Correspondingly, in a first aspect of the invention a diabetes management system adapted to determine adherence for a subject in treatment according to a basal insulin regimen is provided. The system is adapted to receive regimen data setting out a current dose size and a prescribed injection periodicity, a plurality of fasting blood glucose (FBG) measurements of the subject taken over a time course thereby establishing a FBG history (FBGH), each respective glucose measurement in the plurality of glucose measurements comprising (i) a FBG value, and (ii) a corresponding FBG timestamp, and a plurality of insulin injection data sets during all or a portion of the time course thereby establishing an insulin injection history (IH), each injection data set comprising (i) an injection amount, and (ii) an injection timestamp representing when in the time course the injection occurred. The system comprises one or more processors and a memory, the memory comprising instructions that, when executed by the one or more processors, perform a method comprising the steps of: determining if for a period of time one or more insulin injection data sets have not been received (logged) in accordance with the prescribed injection regimen and thus are missing. In case of missing insulin injection data set(s) the method comprises the steps of: based on received FBGH and IH and using a dose response algorithm, calculating for each missing injection an expected dose response FBG value, and for a given confidence interval, determining whether or not the received FBG values, corresponding to the missing insulin injections, correspond to the calculated dose response FBG values. If the received FBG values correspond to the calculated dose response FBG values, the system determines that the subject has been in adherence with the basal insulin regimen, or if the received FBG values do not correspond to the calculated dose response FBG values, the system determines that the subject has not been in adherence with the basal insulin regimen. The FBG values may be derived from received CGM data.

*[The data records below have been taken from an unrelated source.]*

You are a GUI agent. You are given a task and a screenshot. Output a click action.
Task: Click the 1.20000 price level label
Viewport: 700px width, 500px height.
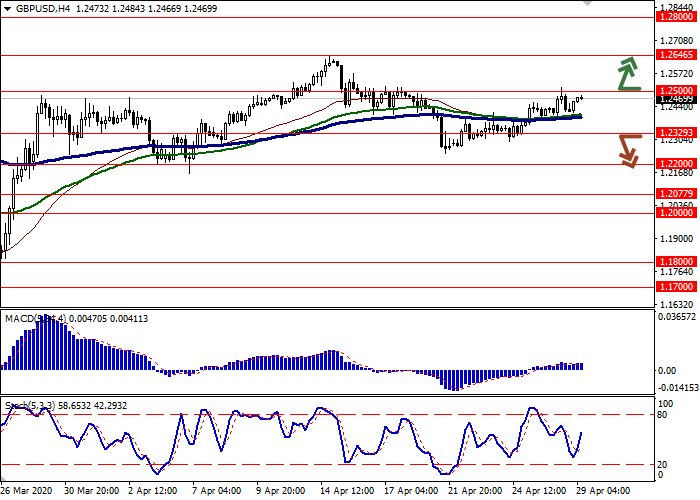pyautogui.click(x=677, y=213)
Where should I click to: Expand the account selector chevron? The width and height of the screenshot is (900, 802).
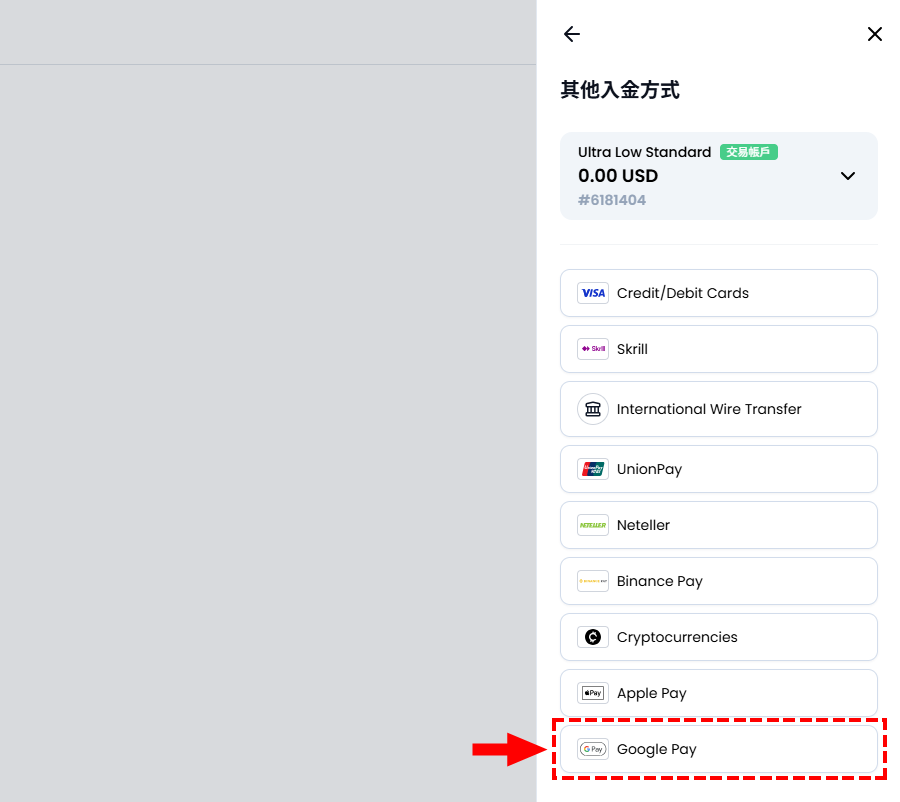(847, 176)
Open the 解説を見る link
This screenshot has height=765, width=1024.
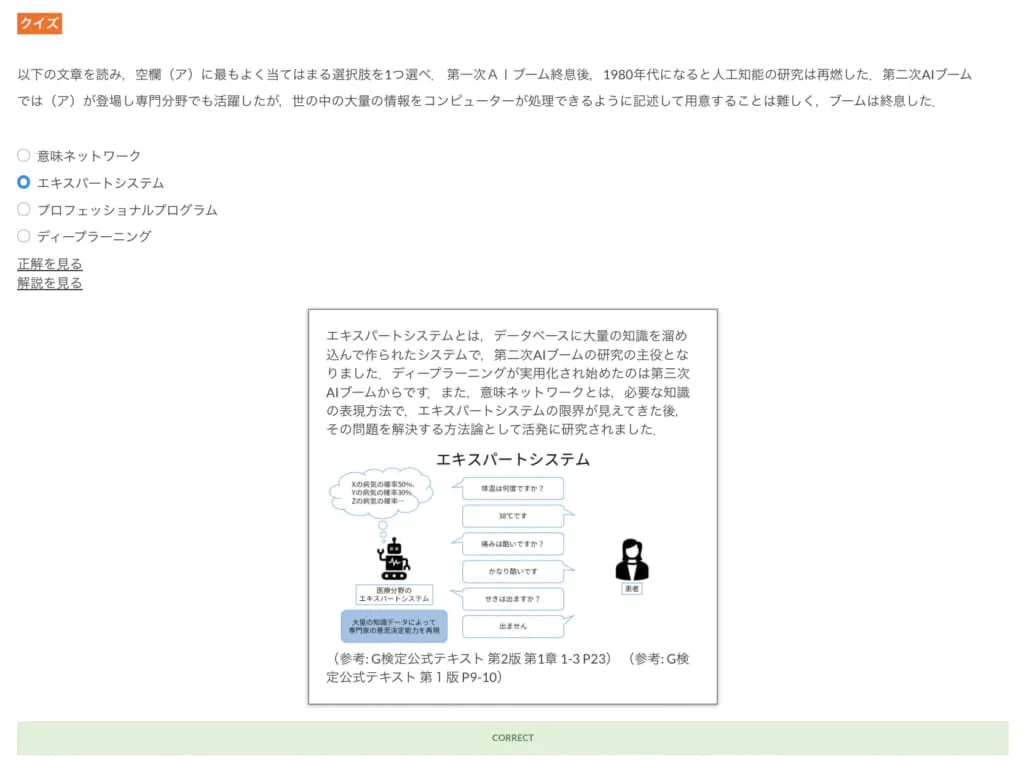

In this way knowledge about the FBGH and IH can be used to determine whether or not non-logged (i.e. missing) injections were actually taken by a patient following a titration regimen.
In an exemplary embodiment the expected dose response FBG values are based on received FBGH and IH as well as regimen dose data, i.e. for the non-logged injections the calculations are based on regimen data setting out time and dose size for the non-logged injections.

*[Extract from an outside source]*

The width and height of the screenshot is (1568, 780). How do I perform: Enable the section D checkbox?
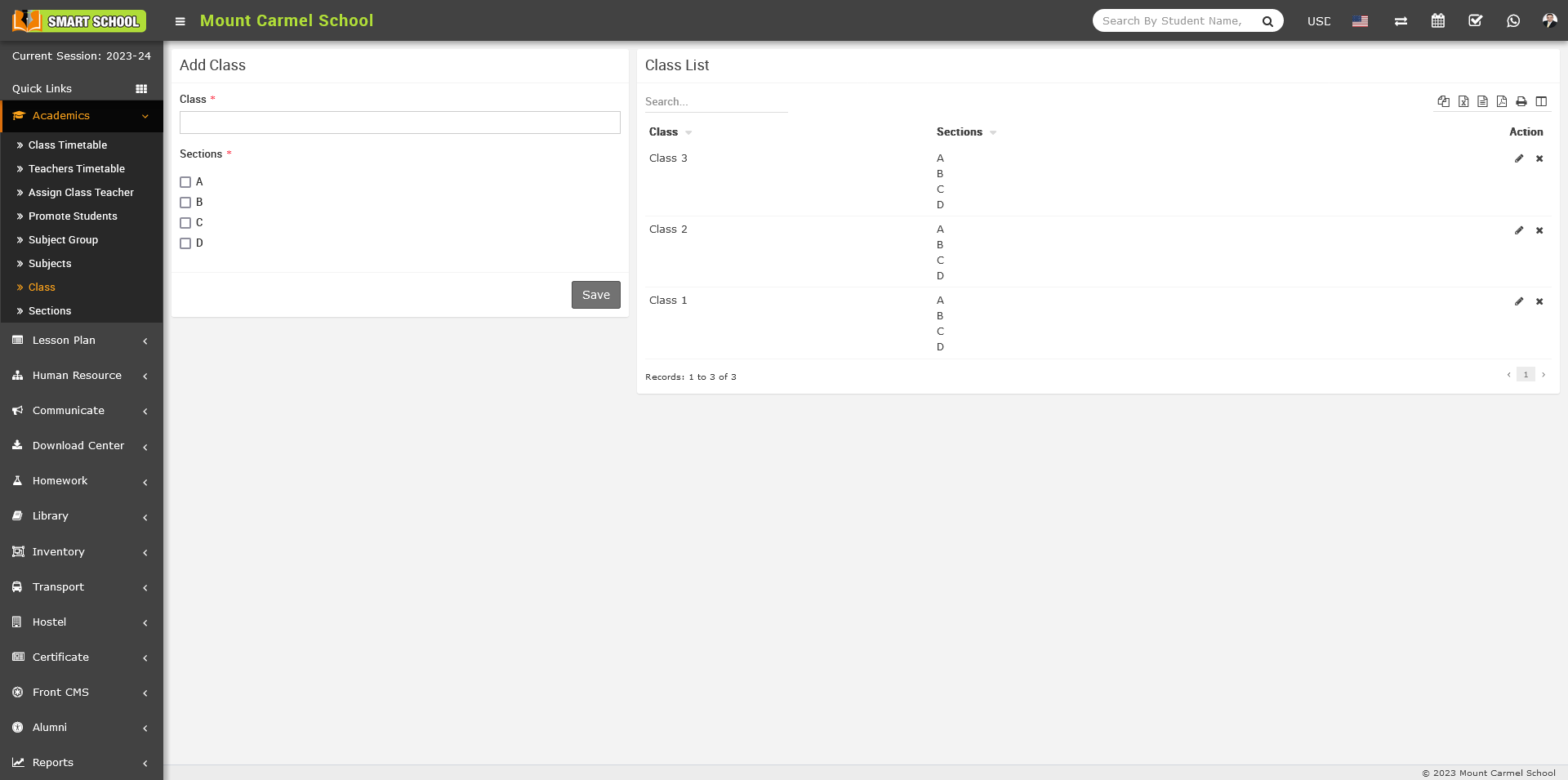[185, 243]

In an exemplary embodiment the diabetes management system is adapted to further provide an insulin dose recommendation for the subject, the method comprising the additional steps of receiving a dose guidance request (DGR), and determining if the subject has been in adherence with the regimen in respect of insulin injections for a predetermined amount of time prior to the DGR being received. If the subject has been in adherence (with or without missing dose data), the system provides an updated dose recommendation based on received FBGH and IH, or if the subject has not been in adherence, the system maintains a current dose recommendation. The predetermined amount of time prior to the DGR being received may be the time since a last previous DGR was made.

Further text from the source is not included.